UBmatrix's XBRL Search Engine: On the Tarmac and Revving Up

| About: EDGAR Online, (EDGR)

Background: EDGAR Online (NASDAQ:EDGR) merged with UBmatrix on Nov. 23, 2010, with UBmatrix becoming a wholly owned subsidiary of EDGAR Online, Inc. UBmatrix designs advanced server-side software for government regulators worldwide including the SEC, FDIC, Banque de France, National Bank of Belgium and others. Its technology partners include Oracle (NASDAQ:ORCL), SAP AG (NYSE:SAP), IBM (NYSE:IBM), Information Builders, SQL Power and cundus; and its implementation partners include leading international business organizations. UBmatrix has also introduced its front-end Microsoft Office "Report Builder" for:

1) the U.K.-mandated inline XBRL tax reporting market:

Inline XBRL (click to expand)

2) the basic XBRL conversion solutions---including detailed tagging of footnotes:

Detailed Tagging of Footnotes Example (click to expand)


3) "xBReeze," a special bank application satisfying Basel II requirements:

Considered a founder and pioneer of XBRL (eXtensible Business Reporting Language), UBmatrix was granted the seminal U.S. patent #6947947 entitled "Method for Adding Metadata to Data" (Provisional application dated Aug. 17, 2001 and patent date of Sept. 20, 2005) There are 214 claims to the patent. Now, the combined companies have both the full perspective of the regulator server validation requirements as well as the front-end solution needs for the filing companies.
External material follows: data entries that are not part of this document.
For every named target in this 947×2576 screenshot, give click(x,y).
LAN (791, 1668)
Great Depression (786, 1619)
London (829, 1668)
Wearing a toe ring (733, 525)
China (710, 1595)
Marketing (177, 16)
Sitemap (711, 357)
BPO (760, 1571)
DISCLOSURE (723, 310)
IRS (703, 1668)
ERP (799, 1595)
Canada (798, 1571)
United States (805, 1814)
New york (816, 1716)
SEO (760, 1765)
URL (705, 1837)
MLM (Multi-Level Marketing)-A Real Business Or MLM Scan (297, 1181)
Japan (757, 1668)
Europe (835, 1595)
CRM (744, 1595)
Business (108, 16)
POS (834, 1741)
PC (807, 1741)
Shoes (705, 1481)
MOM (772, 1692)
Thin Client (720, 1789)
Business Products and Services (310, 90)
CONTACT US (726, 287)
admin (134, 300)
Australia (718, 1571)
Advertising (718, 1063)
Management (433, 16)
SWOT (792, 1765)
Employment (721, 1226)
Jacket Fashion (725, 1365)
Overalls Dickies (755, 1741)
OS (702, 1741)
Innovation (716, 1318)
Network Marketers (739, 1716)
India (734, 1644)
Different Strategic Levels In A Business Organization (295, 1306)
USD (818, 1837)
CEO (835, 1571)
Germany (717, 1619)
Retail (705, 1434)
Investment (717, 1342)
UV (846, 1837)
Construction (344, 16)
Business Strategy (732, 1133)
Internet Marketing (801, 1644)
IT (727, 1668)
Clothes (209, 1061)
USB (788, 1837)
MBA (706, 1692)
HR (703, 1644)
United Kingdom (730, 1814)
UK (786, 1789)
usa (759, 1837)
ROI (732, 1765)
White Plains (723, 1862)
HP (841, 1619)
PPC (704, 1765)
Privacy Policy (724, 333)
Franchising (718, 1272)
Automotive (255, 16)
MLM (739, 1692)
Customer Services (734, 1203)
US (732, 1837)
EDGAR Online's proprietary filing solution is offered via their Xcelerate product.

Patent Application Undisclosed by EDGAR Online: It's often the case that companies don't disclose, discuss, or even report patent applications since there is no assurance that the patent will be granted. Or, even if the patent is granted, there is often no completed product based on the patent.

As the result of reviewing EDGAR Online's recent data-rendering patent grants (cf. #7877678 and #7917841), I happened to discover that one of the references cited UBmatrix's patent application entitled "Method For Searching Data Elements on the Web Using a Conceptual Metadata and Contextual Metadata Search Engine." (Provisional patent application filed Sept. 27, 2004 and patent filed on Sept. 27, 2005). This surprised me since I had been focusing on EDGAR Online's data-rendering patents and UBmatrix's basic XBRL patent. Until researching EDGAR Online's recent patent awards, I had no idea that UBmatrix had also filed the basic patent for an XBRL search method.

For perspective and a quick look-back, it was on October 18, 2004 that UBmatrix announced the "First Web-Based Solution for XBRL-Enabled Business Reporting." Interestingly, this press release was just three weeks after UBmatrix had filed its XBRL search method provisional patent application.

What strikes me about the UBmatrix XBRL Search patent application is its extreme brevity, clarity of method description, and its limited number of claims. The patent describes an incredibly basic yet elegant method of using XBRL to get precisely the search result(s) desired. Here is the abstract of the UBmatrix search method:

Here is an abstract of the UBmatrix patent application:

"An exemplary method for searching data includes receiving a search query comprising a conceptual metadatum parameter and contextual metadata parameters, locating a first set of instance documents containing a first contextual metadatum of the contextual metadata, filtering each instance document in the first set to identify a data element in the instance document that indicates each parameter in the search query, based on definitions internal to the instance document and taxonomies or extensions associated with the instance document, and displaying the filtering results."

The patent application presents the following detailed example of the XBRL search method:

"An example search definition includes the following text elements:

[0014] Company: Microsoft

[0015] Data Concept: assets

[0016] Period: 2002-12-31

[0017] Currency: US$ (In Million: Checked)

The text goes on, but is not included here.